Derek Wan gave an excellent solution and we include his diagram of the final result at the end. Here's a solution from Thomas Lauffenberger who finally reveals that he is an American.

Suppose the vector product ${\bf a} \times {\bf b}\neq {\bf 0}$. Define a sequence of vectors ${\bf b_0},\ {\bf b_1},\ {\bf b_2}\ldots$ by ${\bf b_0}={\bf b}$ and ${\bf b_{n+1}}={\bf a}\times {\bf b_n}$

#### Part 1:

Show that ${\bf b_n} \rightarrow 0$ as $n \rightarrow \infty$ if ${\bf |a|} < 1$. \par According to the article supplied on the basics of vector multiplication, the resulting vector is perpendicular to its parents and has a magnitude of ${\bf |v_1||v_2|} \sin \theta$. In the problem posed, we are given that ${\bf |a|}$ is less than 1. The maximum value of $\sin \theta$ is 1, so the product ${\bf |a|}\sin \theta$ must be less than 1; the magnitudes of the succeeding vectors in the sequence given by ${\bf b_{n+1}}={\bf a}\times {\bf b_n}$ decrease as a geometric series, so they will tend to 0 as $n$ tends to infinity. The only vector with a magnitude off 0 is the zero vector, which ${\bf b_n}$ will tend to as $n$ tends to infinity.

#### Part 2:

Here $|{\bf a}|=1$ and $|{\bf b_1}|=r$. The supplied hint suggests using ${\bf a} = {\bf i}$ and ${\bf b_1}= r{\bf j}$. Doing the cross product matrix math (a $3 \times 3$ matrix with "${\bf i}, {\bf j}, {\bf k}$" on the top line, "$1,0,0$" for the ${\bf a}$ line, and "$0,r,0$" for ${\bf b_1}$, we obtain ${\bf b_2}= r{\bf k}$. Performing the next cross product, ${\bf a} \times {\bf b_2}$, we obtain $-r{\bf j}$, and, doing it again, $-r{\bf k}$. The cross product ${\bf a}\times {\bf b_4}$ produces a result of $r{\bf j}$ which is ${\bf b_1}$; therefore, we have a cycle.

If we begin our movement from the origin in 3-space, ${\bf b_1}$ tells us to advance $r$ units up the $y$-axis ${\bf j}$ direction). Then ${\bf b_2}$ says to advance $r$ units positively along the $z$-axis. Vectors ${\bf b_3}$ and ${\bf b_4}$, respectively, move again along the $y$ and $z$ axes, but now $r$ units in the negative direction. The shape that follows is a square with sides of $r$ units, located within the $yz$-plane in this instance.

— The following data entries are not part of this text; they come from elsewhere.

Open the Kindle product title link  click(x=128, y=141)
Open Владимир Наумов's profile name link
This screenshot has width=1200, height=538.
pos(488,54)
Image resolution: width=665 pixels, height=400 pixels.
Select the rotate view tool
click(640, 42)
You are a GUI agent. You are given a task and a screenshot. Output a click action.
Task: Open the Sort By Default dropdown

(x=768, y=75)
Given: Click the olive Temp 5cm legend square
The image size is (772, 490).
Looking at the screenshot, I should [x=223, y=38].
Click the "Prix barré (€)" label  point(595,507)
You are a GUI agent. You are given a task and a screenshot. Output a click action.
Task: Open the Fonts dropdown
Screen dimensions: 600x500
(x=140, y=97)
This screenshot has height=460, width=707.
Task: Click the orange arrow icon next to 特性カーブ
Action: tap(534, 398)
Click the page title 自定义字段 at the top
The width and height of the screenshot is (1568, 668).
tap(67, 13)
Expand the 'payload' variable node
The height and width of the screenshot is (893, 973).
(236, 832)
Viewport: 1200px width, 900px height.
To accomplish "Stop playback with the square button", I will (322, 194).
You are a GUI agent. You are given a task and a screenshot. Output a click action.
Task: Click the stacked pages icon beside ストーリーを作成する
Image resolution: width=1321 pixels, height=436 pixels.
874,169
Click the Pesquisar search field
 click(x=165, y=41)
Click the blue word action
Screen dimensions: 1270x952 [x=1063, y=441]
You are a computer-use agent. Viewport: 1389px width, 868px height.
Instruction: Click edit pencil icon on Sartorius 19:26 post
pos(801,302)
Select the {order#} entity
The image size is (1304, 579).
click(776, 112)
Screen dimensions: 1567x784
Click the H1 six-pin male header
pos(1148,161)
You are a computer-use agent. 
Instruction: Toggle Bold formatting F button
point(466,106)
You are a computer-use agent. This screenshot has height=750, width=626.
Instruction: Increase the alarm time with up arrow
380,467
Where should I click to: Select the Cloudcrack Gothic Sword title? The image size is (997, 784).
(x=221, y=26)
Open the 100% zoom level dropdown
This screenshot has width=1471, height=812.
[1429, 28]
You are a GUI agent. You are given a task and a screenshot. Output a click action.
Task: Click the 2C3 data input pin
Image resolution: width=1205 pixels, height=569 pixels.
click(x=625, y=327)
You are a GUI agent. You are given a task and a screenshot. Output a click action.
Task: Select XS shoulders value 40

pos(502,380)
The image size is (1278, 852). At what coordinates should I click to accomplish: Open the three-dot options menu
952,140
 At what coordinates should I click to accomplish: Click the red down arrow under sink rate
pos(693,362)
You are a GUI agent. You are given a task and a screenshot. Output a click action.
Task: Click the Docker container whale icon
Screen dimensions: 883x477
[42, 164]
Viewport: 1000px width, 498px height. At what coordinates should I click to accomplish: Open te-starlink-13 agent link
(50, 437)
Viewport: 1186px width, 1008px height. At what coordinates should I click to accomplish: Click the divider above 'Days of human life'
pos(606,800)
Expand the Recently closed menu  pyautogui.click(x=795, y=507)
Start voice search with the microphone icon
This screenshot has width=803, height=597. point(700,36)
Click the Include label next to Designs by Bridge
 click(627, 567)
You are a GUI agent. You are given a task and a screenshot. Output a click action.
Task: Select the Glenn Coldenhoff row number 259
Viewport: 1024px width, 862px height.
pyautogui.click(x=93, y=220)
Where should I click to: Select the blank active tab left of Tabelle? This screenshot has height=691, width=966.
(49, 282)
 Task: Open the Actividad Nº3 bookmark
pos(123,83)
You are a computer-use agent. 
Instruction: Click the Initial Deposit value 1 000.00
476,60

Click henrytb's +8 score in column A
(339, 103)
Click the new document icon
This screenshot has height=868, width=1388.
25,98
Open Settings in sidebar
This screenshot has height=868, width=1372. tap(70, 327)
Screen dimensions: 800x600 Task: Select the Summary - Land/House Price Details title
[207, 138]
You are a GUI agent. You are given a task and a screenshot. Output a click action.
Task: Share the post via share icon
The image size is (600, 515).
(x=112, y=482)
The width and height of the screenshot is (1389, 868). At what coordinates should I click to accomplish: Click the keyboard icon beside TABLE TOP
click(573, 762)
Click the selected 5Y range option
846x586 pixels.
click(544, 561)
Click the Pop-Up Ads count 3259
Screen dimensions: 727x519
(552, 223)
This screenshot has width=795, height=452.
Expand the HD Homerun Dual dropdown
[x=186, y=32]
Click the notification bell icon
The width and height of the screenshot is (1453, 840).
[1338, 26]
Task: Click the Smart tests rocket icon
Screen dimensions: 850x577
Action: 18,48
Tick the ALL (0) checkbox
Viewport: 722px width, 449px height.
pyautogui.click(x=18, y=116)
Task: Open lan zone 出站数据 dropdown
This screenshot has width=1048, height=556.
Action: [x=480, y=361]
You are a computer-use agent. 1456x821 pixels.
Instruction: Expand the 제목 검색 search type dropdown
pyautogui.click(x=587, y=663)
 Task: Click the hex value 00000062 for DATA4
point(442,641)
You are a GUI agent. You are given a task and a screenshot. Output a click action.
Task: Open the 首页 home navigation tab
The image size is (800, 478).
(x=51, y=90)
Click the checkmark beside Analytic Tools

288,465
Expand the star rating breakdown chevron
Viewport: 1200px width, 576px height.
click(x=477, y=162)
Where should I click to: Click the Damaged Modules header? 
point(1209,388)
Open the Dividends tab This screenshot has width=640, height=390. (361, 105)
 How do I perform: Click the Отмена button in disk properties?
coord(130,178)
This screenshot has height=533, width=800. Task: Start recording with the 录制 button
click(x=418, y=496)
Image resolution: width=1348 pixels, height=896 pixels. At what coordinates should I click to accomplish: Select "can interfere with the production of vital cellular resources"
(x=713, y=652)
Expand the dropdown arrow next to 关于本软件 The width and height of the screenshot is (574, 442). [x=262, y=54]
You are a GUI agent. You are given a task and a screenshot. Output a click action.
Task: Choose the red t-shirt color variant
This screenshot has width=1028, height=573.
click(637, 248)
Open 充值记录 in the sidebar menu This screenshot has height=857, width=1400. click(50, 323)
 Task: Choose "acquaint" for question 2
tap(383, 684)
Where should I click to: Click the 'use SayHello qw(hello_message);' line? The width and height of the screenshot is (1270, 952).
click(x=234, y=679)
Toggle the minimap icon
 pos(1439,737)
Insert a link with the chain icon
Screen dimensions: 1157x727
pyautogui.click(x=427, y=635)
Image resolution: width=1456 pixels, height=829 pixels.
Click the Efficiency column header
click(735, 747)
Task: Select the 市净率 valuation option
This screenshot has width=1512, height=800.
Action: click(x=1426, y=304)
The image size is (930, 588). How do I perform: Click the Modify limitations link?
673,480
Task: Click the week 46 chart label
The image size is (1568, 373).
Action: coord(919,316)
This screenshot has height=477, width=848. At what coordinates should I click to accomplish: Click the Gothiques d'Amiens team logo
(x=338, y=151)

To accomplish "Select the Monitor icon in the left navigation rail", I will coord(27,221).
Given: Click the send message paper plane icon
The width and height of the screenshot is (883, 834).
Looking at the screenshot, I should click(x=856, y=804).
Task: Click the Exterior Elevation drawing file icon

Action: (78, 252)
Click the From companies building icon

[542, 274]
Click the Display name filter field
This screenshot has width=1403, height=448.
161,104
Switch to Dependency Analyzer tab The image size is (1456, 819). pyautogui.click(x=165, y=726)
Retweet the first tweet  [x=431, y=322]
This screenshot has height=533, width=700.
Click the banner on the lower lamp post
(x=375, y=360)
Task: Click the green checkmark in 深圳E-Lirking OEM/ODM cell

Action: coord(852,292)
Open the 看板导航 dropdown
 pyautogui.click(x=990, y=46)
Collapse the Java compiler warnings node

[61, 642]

I'm sure that much more can be said about this, regarding our choices for ${\bf a}$ and ${\bf b}$; I'll do more work on it and post back more ideas. \par Addendum to previous submission- The key components determining the location of the square are ${\bf a}$, a unit vector, and $\bf {b}$, a vector of magnitude $r$. Vector ${\bf a}$ determines the plane in which the square will situate itself which has vector ${\bf a}$ perpendicular to the plane of the square; ${\bf b}$ moves within that plane. With the direction vector ${\bf a}$ pointed up relative to our perspective, the motion of the vector ${\bf b}$ is to trace the square in a counterclockwise direction, like a baseball diamond. (Yes, I'm an American!)

Thomas is adding one vector onto the previous one to generate a square. Here is Derek Wan's sketch of all 6 vectors:
We can see that the vectors lie on the $y$-$z$ plane perpendicular to the vector ${\bf a}$.